Since the Planter's Punch predates the Tiki era, I was stretching a point to call it the "original" Tiki drink. If we're talking Tiki as a movement, the Planter's Punch would probably be better termed an ancestor. But I was thinking of it more in the spirit of Tiki, where I think it definitely lies.

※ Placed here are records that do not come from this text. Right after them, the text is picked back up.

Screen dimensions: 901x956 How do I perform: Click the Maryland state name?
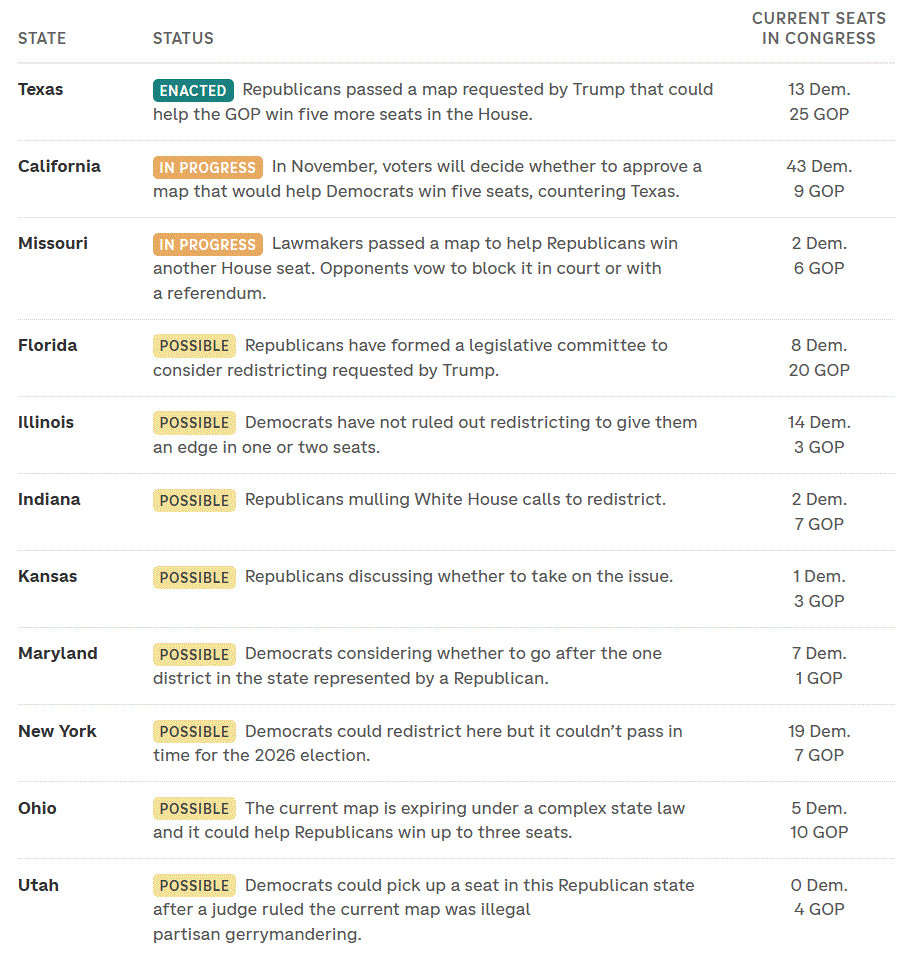tap(58, 653)
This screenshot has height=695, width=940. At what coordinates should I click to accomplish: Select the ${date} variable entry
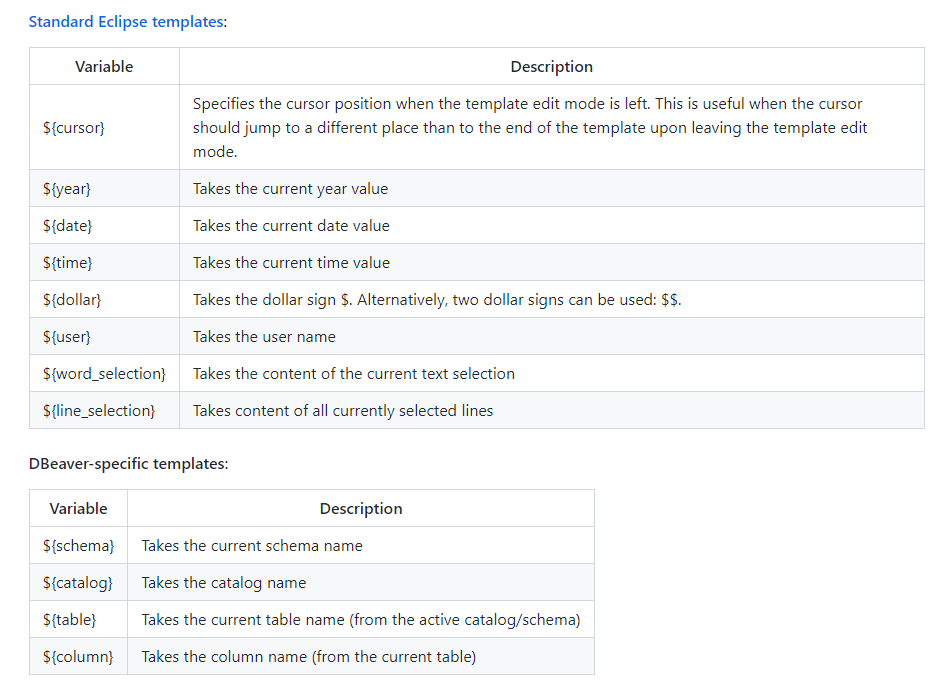pos(67,226)
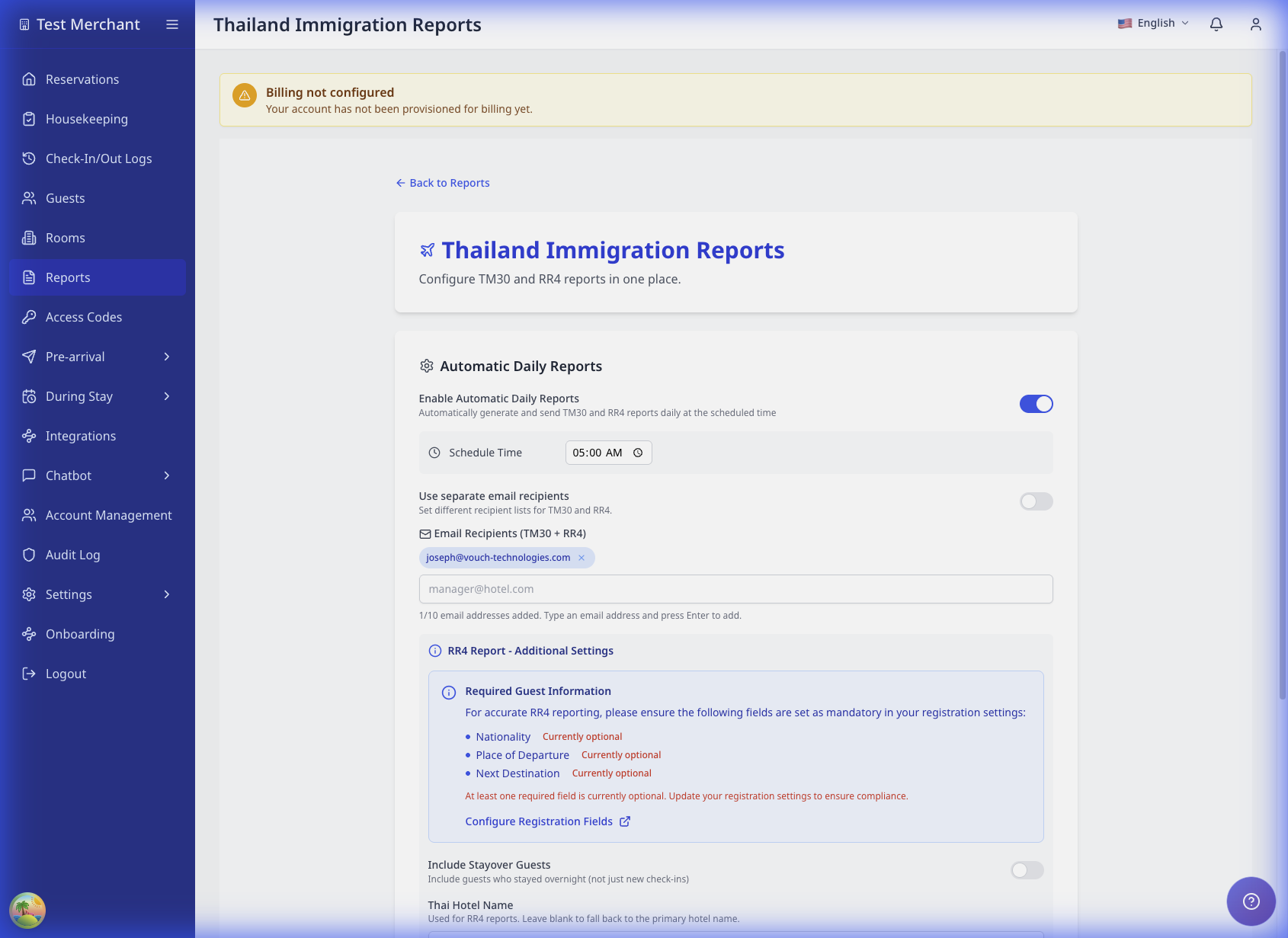Open the notification bell
The image size is (1288, 938).
click(1216, 24)
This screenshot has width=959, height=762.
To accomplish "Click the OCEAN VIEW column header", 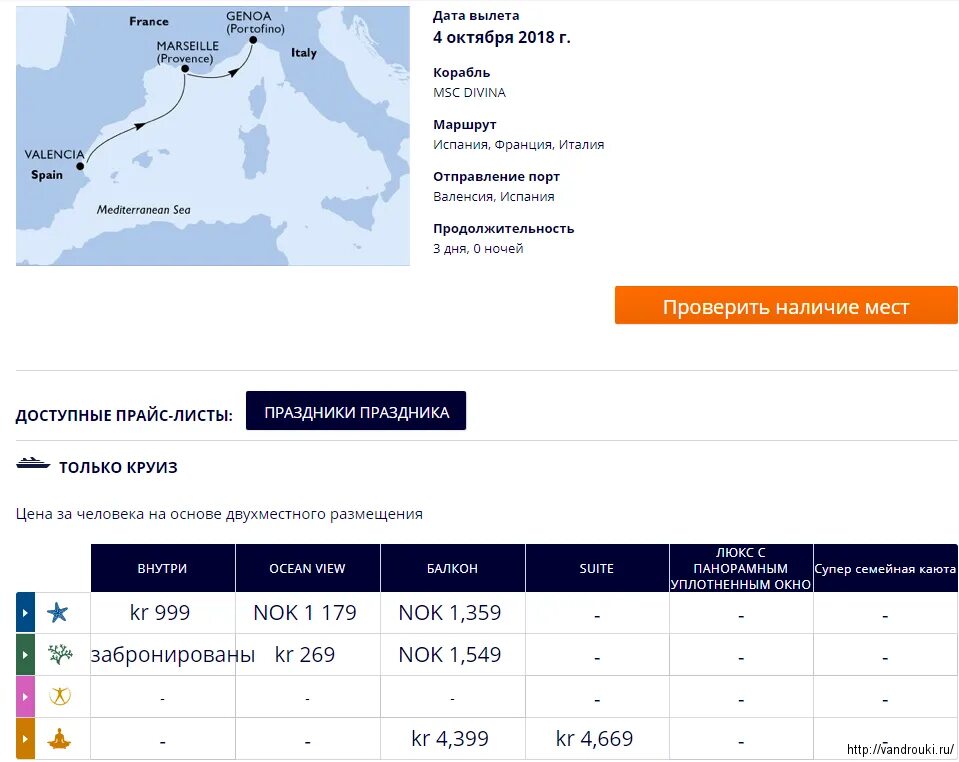I will [308, 568].
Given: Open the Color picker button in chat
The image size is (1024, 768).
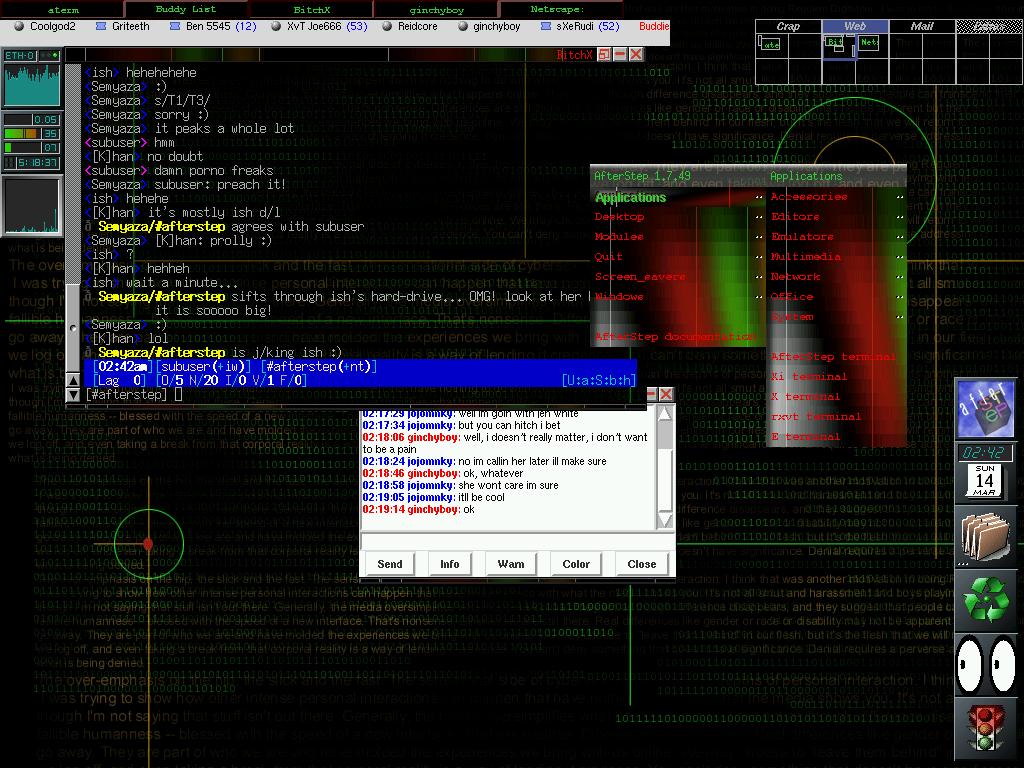Looking at the screenshot, I should pos(576,564).
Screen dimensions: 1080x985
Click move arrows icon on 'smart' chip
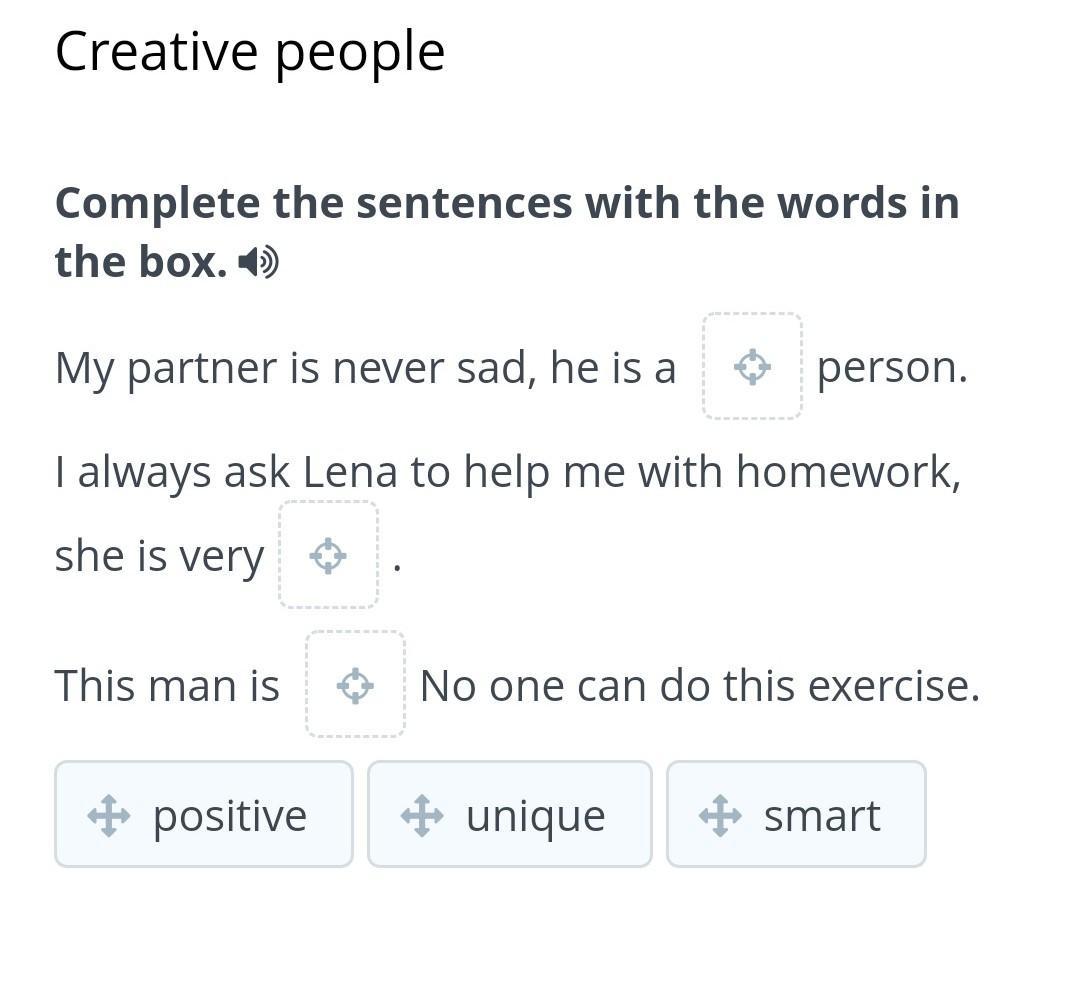pyautogui.click(x=719, y=815)
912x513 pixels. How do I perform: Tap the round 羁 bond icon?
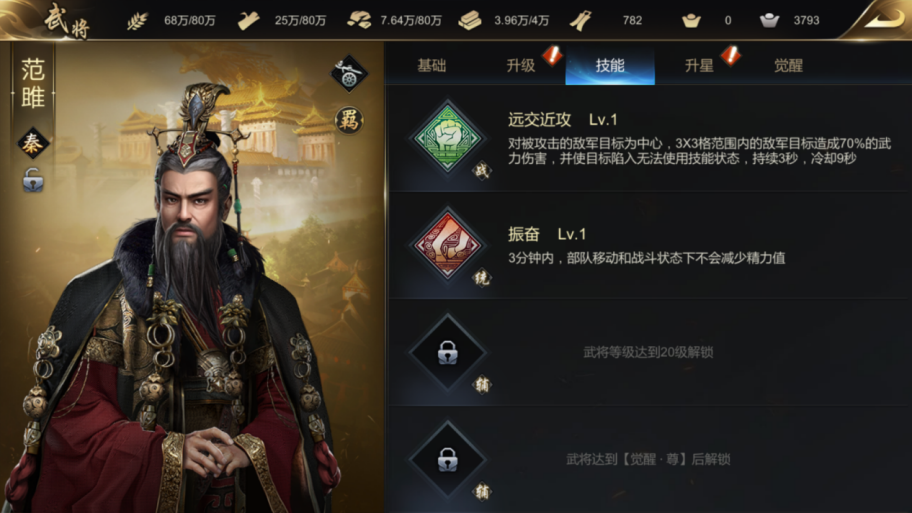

Like thePorpoise, I have never thought of Planter's Punch as a tiki drink. It is a Caribbean coctail that belongs with the likes of the Tom Collins, the Cuba Libre, and the original spiced rum of the West Indies and the Spanish Main, bumbo.

D

Interesting. What would you say makes it fundamentally different from a Tiki drink?

Thanks to Donn Beach, Planter's Punch is the father of many Tiki Drinks.

An excerpt from an article with Jeff Berry.

"Donn was exposed to the rum-based Planter’s Punch at the Myrtle Bank Hotel in Kingston, Jamaica. It’s a drink that’s based on a more than 100-year-old axiom: One of sour, two of sweet, three of strong and four of weak. “Donn took this bit of rhyme as his foundation for the 70 drinks on his menu—the sour would be lime, the sweet would be sugar, the strong would be rum, and the weak would be water,”

Full article here:
http://www.latimesmagazine.com/2010/02/drink-in-paradise.html

MT

I wholeheartedly agree with Hakalugi. The Planter's Punch may pre-date tiki (by hundreds of years, actually), but it is the inspiration and foundation of many of Donn Beach's cocktails, and therefore virtually all tiki drinks. Jeff Berry has a really great seminar on the history of Donn Beach, Don The Beachcomber, and the cocktails that were inspired by Donn's travels throughout the Caribbean, South Pacific, and elsewhere. A lot of this is in Jeff's book Sippin' Safari, too, which is a great read!

It was clearly a model that he tweaked for the Zombie:

One of sour, two of sweet, four of strong...

:lol:

D

This is starting to sound more like the drinks I usually make.